塩田千春のパクリだとか安全面に配慮が無いとかゾーニングはどうなったとか、左翼系知識人からは概ね大不評のようだ。草間彌生がフリチンの男たちにブルックリンブリッジを渡らせたのはOKなのかとか、マリーナ・アブラモヴィッチのパフォーマンスアートの方が遥かに危険だろうとか、知識不足なのかダブルスタンダードなのかわからない批判を多数観測。
塩田千春作品かと思いました。近頃こういうの多いですね、五輪の開会式といい、閉会式での加藤翼さんの「縄張りと島」(東京オペラシティ アートギャラリー)の無断引用といい。@wwd_jp 緊縛師のHajime Kinokoが原宿のアートギャラリーを“緊縛”するインスタレーションを開催https://t.co/vPB3tUAgoG
— Ikuo Gonoï (@gonoi) May 2, 2022
が、見た限りでは塩田千春とはロープの使い方が違うように思えるし、現代アートでヌードを用いたハプニングは珍しくない。
軽く調べただけでも、ギャラリーも真っ当なファインアートの展示企画をしているところだし、モデルさんも経験を積んだプロ。基本的なジェンダー研究や表現の知識も持たずにやっているとは到底思えない。こうした表現を毛嫌いする声のデカいツイフェミに安易に追従せず、もっときちんと見るべき作品ではないだろうか。
赤い紐で縛られた女性たちが建物の外壁にくっついている状況が何を表現しているのかはそれぞれが考えるべきことで、このレベルで論争的な作品は現代アートなら珍しくもなんともないので「表現として良い・悪い / 好き・嫌い」を語るのは良いが、「やってはならない」という主張は極めて難しい。作家のステートメントも参考になる。
論争的であり多様な読みが可能なものであるという点で、原宿の「緊縛アート」はかなり攻めていると思うし、美的にもよく構成されていると感じる。

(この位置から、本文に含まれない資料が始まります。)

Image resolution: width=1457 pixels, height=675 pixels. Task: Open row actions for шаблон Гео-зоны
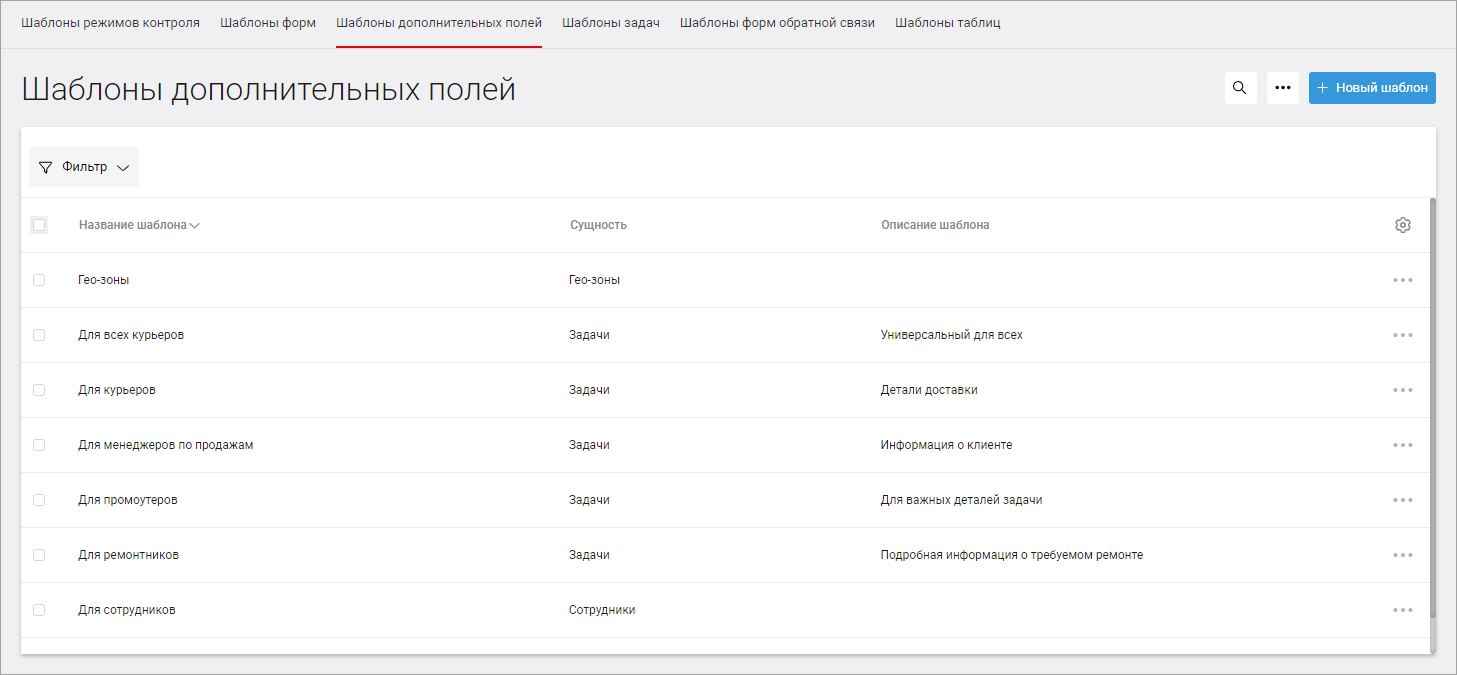[1402, 279]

爆風スランプ的なもの(chimpom)や米米CLUB的なもの(目[mé])と毒抜きされた状態で著名公立館に巡回する外タレの個展が現代アートであるという日本の風潮では嫌悪されるだろうが、それでこそ現代アートだ。次は是非、NYかロンドンかベルリンかパリで同じインスタレーションに挑戦して欲しい。もっとまともな反応があるはずだから。